(WORK TASK): Return the run of lines below that opens with the line containing "Viewport: 1456px width, 819px height." and closes with the line containing "Click the Run", keeping each one exact.

(RECORDS PROVIDED):

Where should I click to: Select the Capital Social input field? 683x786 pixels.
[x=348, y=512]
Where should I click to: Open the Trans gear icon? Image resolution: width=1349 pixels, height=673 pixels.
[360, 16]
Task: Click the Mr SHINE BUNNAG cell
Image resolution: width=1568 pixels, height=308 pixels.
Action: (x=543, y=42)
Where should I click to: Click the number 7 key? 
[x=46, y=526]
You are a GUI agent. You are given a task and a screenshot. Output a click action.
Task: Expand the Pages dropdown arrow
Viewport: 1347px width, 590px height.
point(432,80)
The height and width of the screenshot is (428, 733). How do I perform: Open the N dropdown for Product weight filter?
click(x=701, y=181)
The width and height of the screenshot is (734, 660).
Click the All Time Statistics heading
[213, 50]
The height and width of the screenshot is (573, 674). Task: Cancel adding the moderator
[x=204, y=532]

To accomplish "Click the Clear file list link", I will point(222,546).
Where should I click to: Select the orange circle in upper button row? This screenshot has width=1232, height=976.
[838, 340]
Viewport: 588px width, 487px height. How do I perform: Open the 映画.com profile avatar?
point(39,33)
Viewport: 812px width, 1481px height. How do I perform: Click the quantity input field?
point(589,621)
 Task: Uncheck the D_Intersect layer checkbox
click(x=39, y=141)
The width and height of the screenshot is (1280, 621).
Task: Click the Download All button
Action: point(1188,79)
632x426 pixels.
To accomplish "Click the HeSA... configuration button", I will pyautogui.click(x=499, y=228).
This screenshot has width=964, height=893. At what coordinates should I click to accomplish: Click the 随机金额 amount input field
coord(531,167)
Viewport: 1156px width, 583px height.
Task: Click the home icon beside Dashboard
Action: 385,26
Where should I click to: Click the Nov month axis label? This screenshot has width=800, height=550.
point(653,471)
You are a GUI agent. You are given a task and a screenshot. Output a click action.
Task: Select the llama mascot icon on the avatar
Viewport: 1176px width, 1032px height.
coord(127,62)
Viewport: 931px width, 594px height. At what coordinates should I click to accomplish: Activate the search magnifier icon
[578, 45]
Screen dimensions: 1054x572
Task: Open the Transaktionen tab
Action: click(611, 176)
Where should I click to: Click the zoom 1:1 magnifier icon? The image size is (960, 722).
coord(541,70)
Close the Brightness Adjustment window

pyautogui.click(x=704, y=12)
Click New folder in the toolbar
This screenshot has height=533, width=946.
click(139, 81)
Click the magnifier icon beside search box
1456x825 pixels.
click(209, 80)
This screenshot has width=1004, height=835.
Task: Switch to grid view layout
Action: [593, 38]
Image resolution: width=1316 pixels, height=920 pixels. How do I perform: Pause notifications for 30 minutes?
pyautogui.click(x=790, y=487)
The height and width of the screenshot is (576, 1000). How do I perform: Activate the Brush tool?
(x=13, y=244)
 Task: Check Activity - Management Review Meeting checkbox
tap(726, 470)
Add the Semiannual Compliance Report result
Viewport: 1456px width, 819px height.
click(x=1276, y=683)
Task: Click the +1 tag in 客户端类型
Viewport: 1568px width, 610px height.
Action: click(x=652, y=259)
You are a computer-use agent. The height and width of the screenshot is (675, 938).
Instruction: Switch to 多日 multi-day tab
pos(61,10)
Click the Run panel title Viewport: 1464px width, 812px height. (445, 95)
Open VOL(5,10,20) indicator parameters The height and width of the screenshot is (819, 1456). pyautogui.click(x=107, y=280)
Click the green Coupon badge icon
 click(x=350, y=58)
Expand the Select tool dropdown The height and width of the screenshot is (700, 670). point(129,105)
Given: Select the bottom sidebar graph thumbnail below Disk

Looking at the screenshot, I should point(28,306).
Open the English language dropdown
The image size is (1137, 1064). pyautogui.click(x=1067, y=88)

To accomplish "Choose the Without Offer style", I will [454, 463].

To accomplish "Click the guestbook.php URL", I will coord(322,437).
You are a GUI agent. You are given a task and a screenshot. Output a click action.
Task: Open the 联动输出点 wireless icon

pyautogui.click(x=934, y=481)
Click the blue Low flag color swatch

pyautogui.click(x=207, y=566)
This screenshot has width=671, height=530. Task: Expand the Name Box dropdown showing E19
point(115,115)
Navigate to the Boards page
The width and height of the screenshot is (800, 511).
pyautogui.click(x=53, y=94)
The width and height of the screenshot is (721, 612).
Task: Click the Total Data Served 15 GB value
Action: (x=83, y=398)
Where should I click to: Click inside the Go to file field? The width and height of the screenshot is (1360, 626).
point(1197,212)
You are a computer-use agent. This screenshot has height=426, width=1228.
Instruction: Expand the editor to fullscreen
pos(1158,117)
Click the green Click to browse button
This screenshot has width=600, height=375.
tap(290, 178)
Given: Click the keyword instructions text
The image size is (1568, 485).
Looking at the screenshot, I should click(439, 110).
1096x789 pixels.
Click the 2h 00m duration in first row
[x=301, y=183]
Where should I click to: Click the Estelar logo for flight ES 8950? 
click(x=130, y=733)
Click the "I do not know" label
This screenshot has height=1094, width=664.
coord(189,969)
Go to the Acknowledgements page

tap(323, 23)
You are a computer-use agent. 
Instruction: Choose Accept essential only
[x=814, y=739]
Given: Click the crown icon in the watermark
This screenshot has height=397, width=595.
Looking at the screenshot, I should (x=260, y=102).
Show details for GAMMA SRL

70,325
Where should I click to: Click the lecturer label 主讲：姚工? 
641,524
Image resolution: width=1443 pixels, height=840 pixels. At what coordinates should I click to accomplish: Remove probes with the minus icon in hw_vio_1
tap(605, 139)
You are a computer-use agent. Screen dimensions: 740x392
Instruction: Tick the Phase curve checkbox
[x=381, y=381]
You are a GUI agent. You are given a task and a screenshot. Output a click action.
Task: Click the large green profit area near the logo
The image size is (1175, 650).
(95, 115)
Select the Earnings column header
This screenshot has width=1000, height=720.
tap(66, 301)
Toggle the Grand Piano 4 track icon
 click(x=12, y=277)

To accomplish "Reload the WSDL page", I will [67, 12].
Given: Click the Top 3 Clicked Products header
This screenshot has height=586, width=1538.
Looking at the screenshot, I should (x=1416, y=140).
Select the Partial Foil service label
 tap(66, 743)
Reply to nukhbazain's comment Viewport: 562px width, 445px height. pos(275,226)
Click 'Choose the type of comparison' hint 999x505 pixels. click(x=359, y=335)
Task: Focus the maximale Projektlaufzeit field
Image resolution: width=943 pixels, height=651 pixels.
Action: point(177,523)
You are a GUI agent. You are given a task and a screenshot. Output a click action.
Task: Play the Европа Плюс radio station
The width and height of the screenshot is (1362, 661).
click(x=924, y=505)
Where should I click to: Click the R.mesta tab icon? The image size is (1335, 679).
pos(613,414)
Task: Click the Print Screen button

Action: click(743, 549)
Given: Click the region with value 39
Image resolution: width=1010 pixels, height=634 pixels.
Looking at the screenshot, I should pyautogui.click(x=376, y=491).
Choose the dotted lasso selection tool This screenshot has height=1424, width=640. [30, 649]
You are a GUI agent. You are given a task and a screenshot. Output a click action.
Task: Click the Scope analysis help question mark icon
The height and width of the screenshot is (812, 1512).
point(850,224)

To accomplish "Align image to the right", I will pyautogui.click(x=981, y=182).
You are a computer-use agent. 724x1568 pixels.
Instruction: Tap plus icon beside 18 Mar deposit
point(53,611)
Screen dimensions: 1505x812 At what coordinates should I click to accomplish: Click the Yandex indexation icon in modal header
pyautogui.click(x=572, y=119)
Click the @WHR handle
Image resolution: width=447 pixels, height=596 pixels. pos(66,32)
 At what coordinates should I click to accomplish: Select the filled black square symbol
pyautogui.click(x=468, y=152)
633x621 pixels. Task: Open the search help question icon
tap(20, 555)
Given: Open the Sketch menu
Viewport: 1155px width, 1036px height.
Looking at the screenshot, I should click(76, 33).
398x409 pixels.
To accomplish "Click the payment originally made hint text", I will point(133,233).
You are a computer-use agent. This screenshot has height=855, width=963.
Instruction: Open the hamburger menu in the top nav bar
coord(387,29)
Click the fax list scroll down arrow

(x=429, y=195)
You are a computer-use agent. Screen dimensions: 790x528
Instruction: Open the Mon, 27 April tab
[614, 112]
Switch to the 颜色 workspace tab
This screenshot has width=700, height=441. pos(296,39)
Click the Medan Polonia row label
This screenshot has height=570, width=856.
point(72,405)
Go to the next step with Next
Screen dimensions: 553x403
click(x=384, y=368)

(RESULT):
Viewport: 1456px width, 819px height.
click(x=1276, y=683)
Task: Click the +1 tag in 客户端类型
Viewport: 1568px width, 610px height.
Action: click(x=652, y=259)
You are a computer-use agent. The height and width of the screenshot is (675, 938).
Instruction: Switch to 多日 multi-day tab
pos(61,10)
Click the Run panel title Viewport: 1464px width, 812px height. (445, 95)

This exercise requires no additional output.